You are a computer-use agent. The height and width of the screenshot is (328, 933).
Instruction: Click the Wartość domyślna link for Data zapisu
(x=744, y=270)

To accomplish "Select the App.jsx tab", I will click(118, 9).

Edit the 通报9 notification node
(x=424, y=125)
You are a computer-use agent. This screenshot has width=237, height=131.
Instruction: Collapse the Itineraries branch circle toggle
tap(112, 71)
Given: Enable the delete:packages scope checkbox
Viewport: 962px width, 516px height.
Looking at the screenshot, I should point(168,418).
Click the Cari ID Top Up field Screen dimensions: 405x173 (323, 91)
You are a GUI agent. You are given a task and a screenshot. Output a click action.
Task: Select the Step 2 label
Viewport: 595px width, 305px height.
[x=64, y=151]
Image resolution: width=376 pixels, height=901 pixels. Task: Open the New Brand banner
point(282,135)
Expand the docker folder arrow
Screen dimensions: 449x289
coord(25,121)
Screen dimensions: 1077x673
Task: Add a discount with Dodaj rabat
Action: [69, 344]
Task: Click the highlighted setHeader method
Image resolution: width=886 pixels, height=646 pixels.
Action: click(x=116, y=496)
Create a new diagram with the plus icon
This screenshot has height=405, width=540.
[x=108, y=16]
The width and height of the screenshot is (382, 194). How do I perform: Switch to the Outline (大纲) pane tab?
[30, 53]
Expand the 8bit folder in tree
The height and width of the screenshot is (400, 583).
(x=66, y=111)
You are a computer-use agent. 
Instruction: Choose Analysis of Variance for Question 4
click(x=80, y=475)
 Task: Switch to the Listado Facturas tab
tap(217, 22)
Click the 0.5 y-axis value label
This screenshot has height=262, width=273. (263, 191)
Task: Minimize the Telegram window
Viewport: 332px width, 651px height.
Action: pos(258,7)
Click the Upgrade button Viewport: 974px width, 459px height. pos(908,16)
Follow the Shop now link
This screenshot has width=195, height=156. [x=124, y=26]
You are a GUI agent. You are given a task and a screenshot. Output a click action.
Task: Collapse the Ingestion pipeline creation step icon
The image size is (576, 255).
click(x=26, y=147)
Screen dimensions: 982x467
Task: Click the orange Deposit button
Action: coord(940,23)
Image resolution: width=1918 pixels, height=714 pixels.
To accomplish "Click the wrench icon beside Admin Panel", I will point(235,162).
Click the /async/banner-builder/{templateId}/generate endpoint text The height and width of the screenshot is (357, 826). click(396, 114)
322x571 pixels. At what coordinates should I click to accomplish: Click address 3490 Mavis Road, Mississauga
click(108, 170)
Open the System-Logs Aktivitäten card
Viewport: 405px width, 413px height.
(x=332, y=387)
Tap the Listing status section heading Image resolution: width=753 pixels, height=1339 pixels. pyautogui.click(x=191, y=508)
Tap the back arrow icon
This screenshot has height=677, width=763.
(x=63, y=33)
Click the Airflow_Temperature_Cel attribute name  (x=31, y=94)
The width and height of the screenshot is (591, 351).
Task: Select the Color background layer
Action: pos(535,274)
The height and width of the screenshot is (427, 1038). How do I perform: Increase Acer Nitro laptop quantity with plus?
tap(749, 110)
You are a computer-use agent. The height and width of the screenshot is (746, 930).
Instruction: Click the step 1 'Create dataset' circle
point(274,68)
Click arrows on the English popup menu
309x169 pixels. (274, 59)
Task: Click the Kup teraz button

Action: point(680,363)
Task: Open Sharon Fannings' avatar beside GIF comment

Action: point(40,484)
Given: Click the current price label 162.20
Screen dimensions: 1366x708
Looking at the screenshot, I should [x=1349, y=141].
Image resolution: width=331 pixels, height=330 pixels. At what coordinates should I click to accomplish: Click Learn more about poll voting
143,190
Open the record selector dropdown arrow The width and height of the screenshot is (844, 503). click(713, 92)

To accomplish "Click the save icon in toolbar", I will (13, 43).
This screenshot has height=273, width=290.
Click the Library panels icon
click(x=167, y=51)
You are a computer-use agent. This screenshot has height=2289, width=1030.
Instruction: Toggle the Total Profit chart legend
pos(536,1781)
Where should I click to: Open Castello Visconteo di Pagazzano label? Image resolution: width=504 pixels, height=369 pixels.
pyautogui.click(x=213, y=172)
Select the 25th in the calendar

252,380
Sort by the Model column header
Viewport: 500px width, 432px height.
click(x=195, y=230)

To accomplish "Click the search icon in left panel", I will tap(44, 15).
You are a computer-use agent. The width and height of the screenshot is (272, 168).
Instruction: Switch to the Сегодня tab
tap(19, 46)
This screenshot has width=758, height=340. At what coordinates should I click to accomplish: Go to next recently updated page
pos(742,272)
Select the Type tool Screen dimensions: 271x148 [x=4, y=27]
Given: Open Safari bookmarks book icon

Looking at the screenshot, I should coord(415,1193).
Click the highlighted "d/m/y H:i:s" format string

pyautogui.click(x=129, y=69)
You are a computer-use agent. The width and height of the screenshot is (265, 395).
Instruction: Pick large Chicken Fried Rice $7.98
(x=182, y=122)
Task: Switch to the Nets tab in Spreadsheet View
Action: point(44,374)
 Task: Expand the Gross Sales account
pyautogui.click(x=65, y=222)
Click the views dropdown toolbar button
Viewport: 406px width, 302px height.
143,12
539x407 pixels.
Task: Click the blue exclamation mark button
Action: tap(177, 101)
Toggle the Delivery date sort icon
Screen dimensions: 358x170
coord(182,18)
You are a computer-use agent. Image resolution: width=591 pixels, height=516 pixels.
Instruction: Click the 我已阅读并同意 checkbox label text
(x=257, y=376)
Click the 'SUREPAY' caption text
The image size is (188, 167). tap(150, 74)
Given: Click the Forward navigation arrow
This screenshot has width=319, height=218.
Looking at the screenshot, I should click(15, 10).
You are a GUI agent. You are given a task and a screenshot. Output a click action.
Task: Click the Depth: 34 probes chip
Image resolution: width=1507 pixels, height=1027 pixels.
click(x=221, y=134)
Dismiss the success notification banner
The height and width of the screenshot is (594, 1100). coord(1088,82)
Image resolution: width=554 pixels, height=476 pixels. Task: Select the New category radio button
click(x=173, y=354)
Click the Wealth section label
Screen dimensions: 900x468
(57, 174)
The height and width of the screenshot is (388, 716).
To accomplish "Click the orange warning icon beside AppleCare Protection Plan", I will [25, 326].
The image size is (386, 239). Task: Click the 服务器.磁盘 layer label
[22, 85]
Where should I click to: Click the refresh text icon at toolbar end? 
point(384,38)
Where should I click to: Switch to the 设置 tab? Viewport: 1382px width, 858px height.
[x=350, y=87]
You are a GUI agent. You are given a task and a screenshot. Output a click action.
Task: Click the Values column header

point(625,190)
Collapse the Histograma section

» **EXERCISE GOAL**:
List the lines of the entries that include "agent".

» **TASK OUTPUT**:
You are a computer-use agent. The height and width of the screenshot is (328, 933).
You are a computer-use agent. This screenshot has width=237, height=131.
You are a GUI agent. You are given a task and a screenshot. Output a click action.
You are a computer-use agent. 
You are a GUI agent. You are given a task and a screenshot. Output a click action.
You are a computer-use agent. The height and width of the screenshot is (746, 930).
You are a computer-use agent. This screenshot has height=2289, width=1030.
You are a computer-use agent. The width and height of the screenshot is (272, 168).
You are a computer-use agent. The width and height of the screenshot is (265, 395).
You are a computer-use agent. Image resolution: width=591 pixels, height=516 pixels.
You are a GUI agent. You are given a task and a screenshot. Output a click action.
You are a GUI agent. You are given a task and a screenshot. Output a click action.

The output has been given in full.